The critical question, then, is whether the Misratan thuwar murdered and tortured individual Tawerghans “with intent to destroy, in whole or in part,” the Tawerghans “as such.” Proving specific intent is almost always the most difficult aspect of a genocide prosecution. Nevertheless, many of the COI’s factual findings support the existence of genocidal intent among the Misratan thuwar. In addition to the arguably genocidal comments quoted above – “purging slaves, black skin”; “Tawergha
no longer exists” – the COI quotes one thuwar as saying that the Tawerghans deserved “to be wiped off the face of the planet.” Moreover, the COI found that, after forcibly displacing the Tawerghans — Tawergha is now a ghost town — the Misratan thuwar then repeatedly attacked their IDP camps in Al Jufrah, Benghazi, and Aidabiya (paras. 439-41).
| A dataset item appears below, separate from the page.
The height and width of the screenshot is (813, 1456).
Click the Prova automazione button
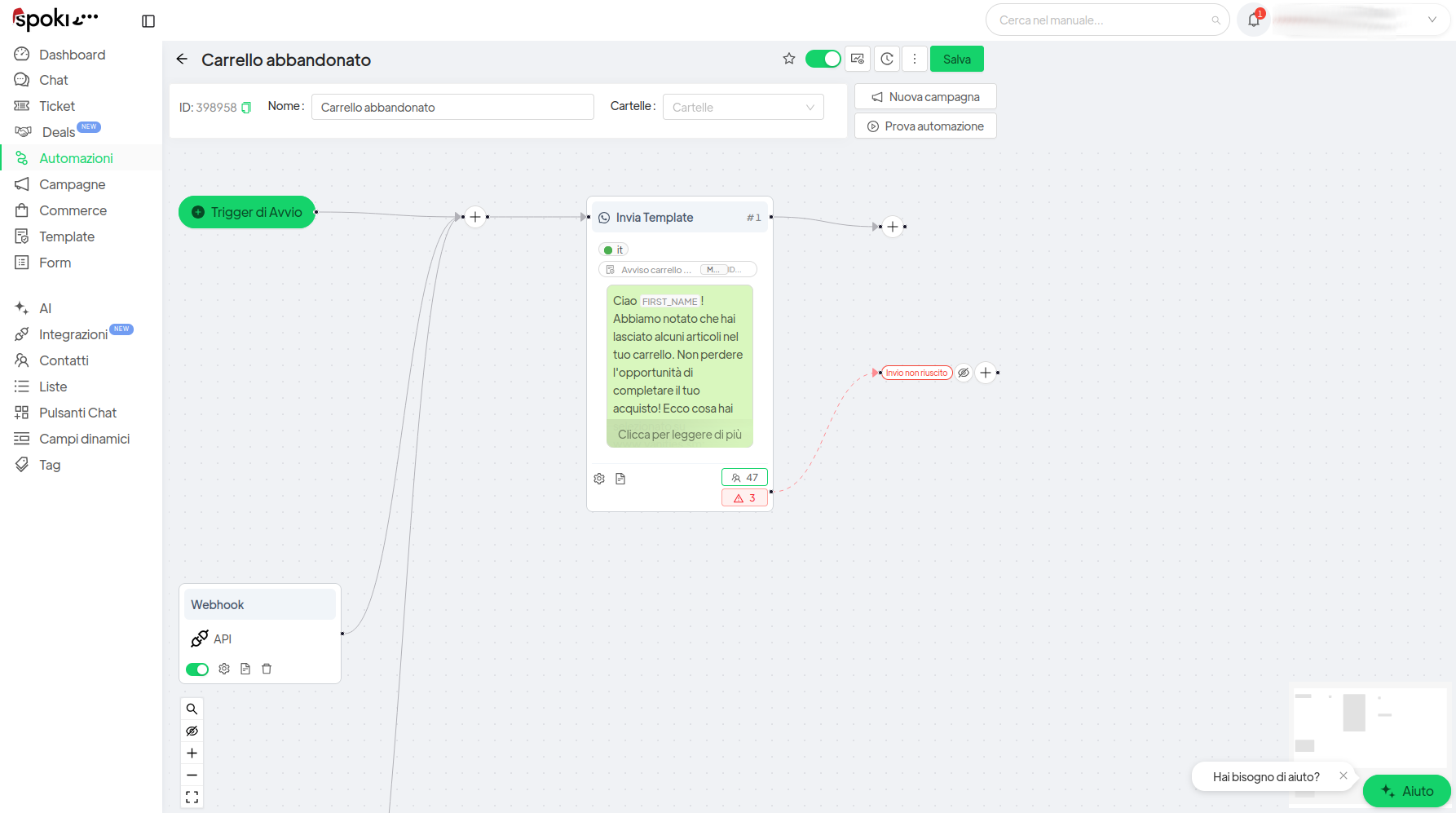tap(925, 126)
International tribunals have often inferred the specific intent to commit genocide from such targeted attacks.
None of this evidence, of course, proves beyond a reasonable doubt that the Tawerghans were the victims of genocide. But it does seem more likely than not, which was the standard of proof applied by the COI. At the very least, the COI should have made a statement in its final report similar to the one offered by the Darfur Commission:
One should not rule out the possibility that in some instances single individuals, including Government officials, may entertain a genocidal intent, or in other words, attack the victims with the specific intent of annihilating, in part, a group perceived as a hostile ethnic group. If any single individual, including Governmental officials, has such intent, it would be for a competent court to make such a determination on a case by case basis.
Such a statement would not have been welcomed by the new Libyan government, which has consistently denied that the thuwar mistreated the Tawerghans. But it would have had a solid evidentiary foundation — and it would have sent a powerful message that the international community will not ignore the thuwar‘s crimes simply because the Qadhafi government they overthrew was worse.